> [Dataset records]:

· · · · ·

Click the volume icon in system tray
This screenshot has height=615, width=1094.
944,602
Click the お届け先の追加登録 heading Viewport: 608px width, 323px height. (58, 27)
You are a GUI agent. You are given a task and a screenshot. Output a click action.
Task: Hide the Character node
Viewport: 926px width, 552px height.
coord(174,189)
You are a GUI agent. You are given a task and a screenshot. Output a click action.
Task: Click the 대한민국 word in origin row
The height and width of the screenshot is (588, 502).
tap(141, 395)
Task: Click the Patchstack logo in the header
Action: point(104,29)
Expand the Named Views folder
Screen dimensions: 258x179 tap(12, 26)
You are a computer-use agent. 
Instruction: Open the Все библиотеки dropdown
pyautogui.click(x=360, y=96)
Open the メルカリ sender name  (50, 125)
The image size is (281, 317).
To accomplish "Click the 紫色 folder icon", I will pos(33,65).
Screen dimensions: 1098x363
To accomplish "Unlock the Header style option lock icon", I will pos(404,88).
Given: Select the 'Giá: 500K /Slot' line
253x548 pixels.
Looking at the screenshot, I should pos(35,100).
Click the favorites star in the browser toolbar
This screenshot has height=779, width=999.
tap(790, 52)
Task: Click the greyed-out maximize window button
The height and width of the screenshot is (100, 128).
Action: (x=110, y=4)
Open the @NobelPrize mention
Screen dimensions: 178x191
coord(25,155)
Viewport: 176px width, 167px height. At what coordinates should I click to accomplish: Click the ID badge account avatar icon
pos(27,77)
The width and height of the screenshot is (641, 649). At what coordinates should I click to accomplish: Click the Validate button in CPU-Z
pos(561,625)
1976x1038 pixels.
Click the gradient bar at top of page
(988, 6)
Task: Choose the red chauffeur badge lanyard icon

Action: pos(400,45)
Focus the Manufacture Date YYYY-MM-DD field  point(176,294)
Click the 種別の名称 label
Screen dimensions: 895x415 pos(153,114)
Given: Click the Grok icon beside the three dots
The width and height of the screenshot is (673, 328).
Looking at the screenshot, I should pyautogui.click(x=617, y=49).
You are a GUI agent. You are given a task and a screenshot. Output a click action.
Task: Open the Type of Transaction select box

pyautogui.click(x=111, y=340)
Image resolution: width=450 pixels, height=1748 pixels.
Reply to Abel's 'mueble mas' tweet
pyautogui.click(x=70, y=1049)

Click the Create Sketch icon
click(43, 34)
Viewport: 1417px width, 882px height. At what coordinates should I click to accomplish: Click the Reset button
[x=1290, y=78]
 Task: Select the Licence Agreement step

· · · · ·

> [Activity]: Output only the lines from the one containing "Viewport: 176px width, 167px" through the end of the material, please, exactly as they appear.

> [Reply]:
Viewport: 176px width, 167px height. At what coordinates should I click to accomplish: Click the ID badge account avatar icon
pos(27,77)
The width and height of the screenshot is (641, 649). At what coordinates should I click to accomplish: Click the Validate button in CPU-Z
pos(561,625)
1976x1038 pixels.
Click the gradient bar at top of page
(988, 6)
Task: Choose the red chauffeur badge lanyard icon

Action: pos(400,45)
Focus the Manufacture Date YYYY-MM-DD field  point(176,294)
Click the 種別の名称 label
Screen dimensions: 895x415 pos(153,114)
Given: Click the Grok icon beside the three dots
The width and height of the screenshot is (673, 328).
Looking at the screenshot, I should pyautogui.click(x=617, y=49).
You are a GUI agent. You are given a task and a screenshot. Output a click action.
Task: Open the Type of Transaction select box

pyautogui.click(x=111, y=340)
Image resolution: width=450 pixels, height=1748 pixels.
Reply to Abel's 'mueble mas' tweet
pyautogui.click(x=70, y=1049)

Click the Create Sketch icon
click(43, 34)
Viewport: 1417px width, 882px height. At what coordinates should I click to accomplish: Click the Reset button
[x=1290, y=78]
 Task: Select the Licence Agreement step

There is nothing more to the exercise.